Uma decisão liminar do Tribunal de Justiça da Bahia (TJ-BA) determinou a remoção de um muro metálico que impedia o acesso à praia em Barra de Jacuípe, distrito de Camaçari. A estrutura, erguida pela Patrimonial PP Ltda., bloqueava a passagem utilizada pelos moradores do Condomínio Aldeias do Jacuípe desde a década de 1980.
A desembargadora Marielza Maués Pinheiro Lima, relatora do caso, atendeu ao pedido da associação de moradores, que representa cerca de 320 residências. A ação judicial alega que o fechamento da servidão de acesso à praia causou uma situação de “confinamento e segregação” para os residentes.
A decisão da desembargadora reformou um veredicto anterior da juíza Marina Rodamilans da Silva, da 3ª Vara de Camaçari, que havia negado o pedido em 28 de abril, sob a justificativa de que não havia provas suficientes de que não existissem rotas alternativas para chegar à praia.
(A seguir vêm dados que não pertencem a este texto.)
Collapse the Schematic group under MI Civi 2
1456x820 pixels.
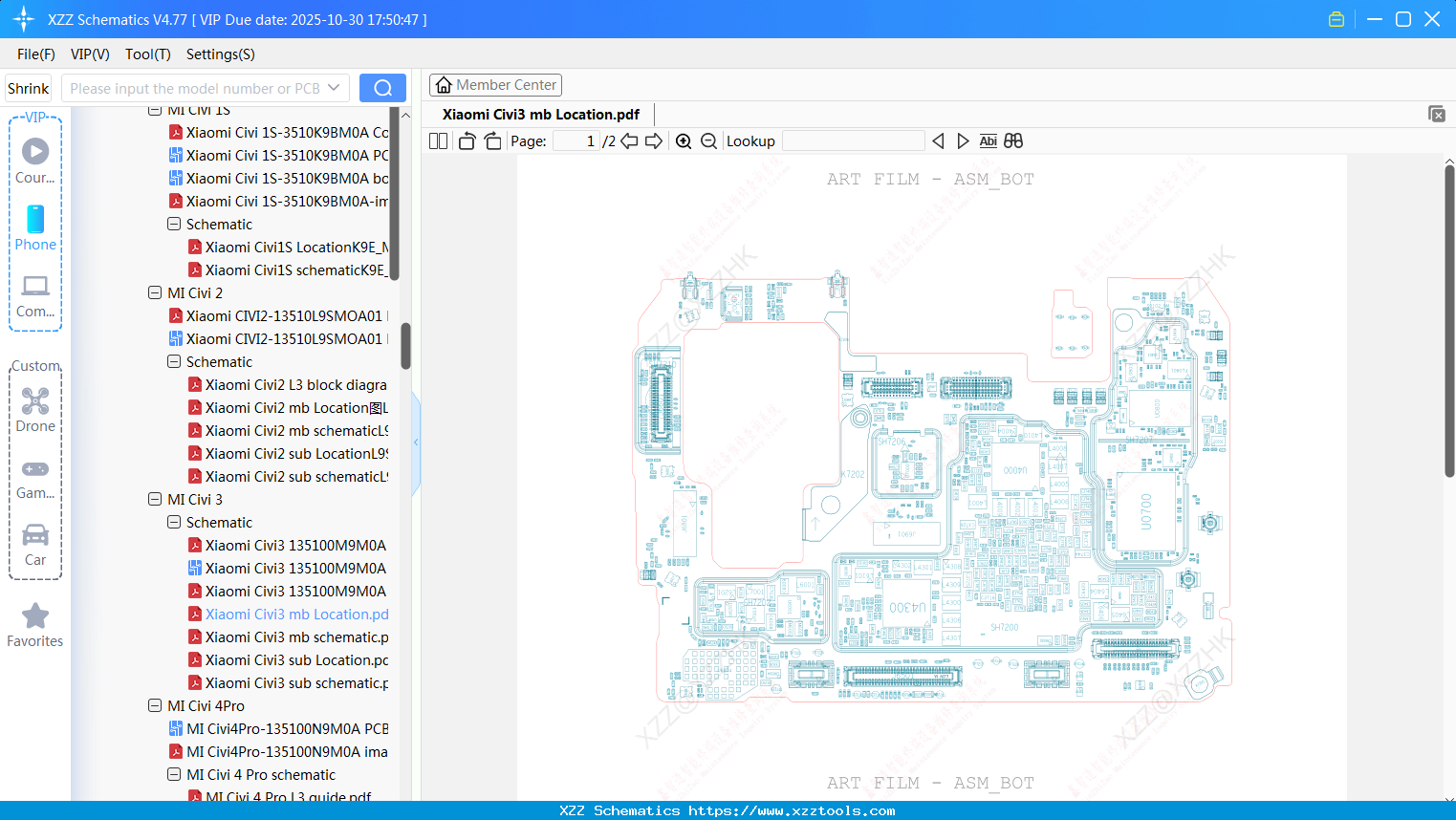coord(173,361)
O muro, que se estende por aproximadamente cem metros e foi instalado em 9 de outubro de 2025, atravessava uma área de cerca de 24,9 mil metros quadrados, localizada entre o condomínio e um complexo turístico. Terezinha Galvão, presidente da associação, destacou que o caminho é utilizado há cerca de 30 anos e criticou a falta de comunicação do proprietário dos lotes antes do fechamento.
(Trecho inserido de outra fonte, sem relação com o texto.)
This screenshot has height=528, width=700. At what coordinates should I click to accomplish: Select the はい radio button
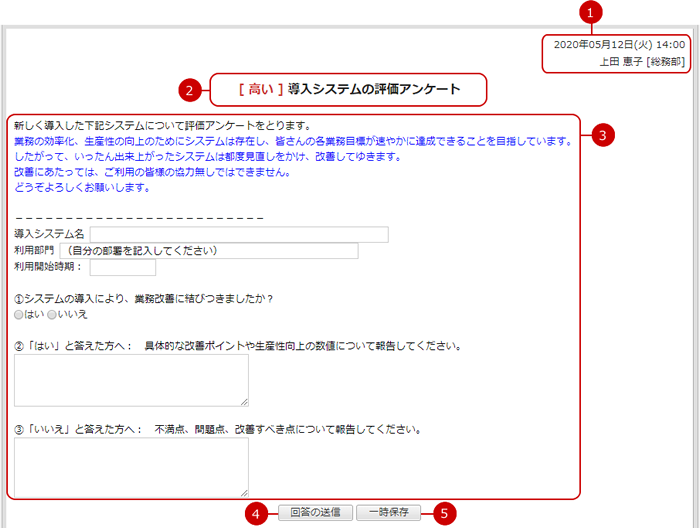click(19, 314)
A moradora relatou ainda que o bloqueio trouxe dificuldades, especialmente para os residentes mais velhos. O único acesso alternativo disponível é por uma escadaria que fica a meio quilômetro do condomínio, o que representa um desafio para aqueles com mais de 60 anos.
Além de alterar a rotina dos moradores, a ação judicial também acusa os responsáveis pela obra de danificar dunas e remover equipamentos de acessibilidade que eram utilizados por idosos e crianças. O caso foi encaminhado ao Ministério Público da Bahia e ao Ministério Público Federal para investigar um possível crime ambiental, visto que a área é monitorada pelo Projeto Tamar, um programa de conservação de tartarugas-marinhas.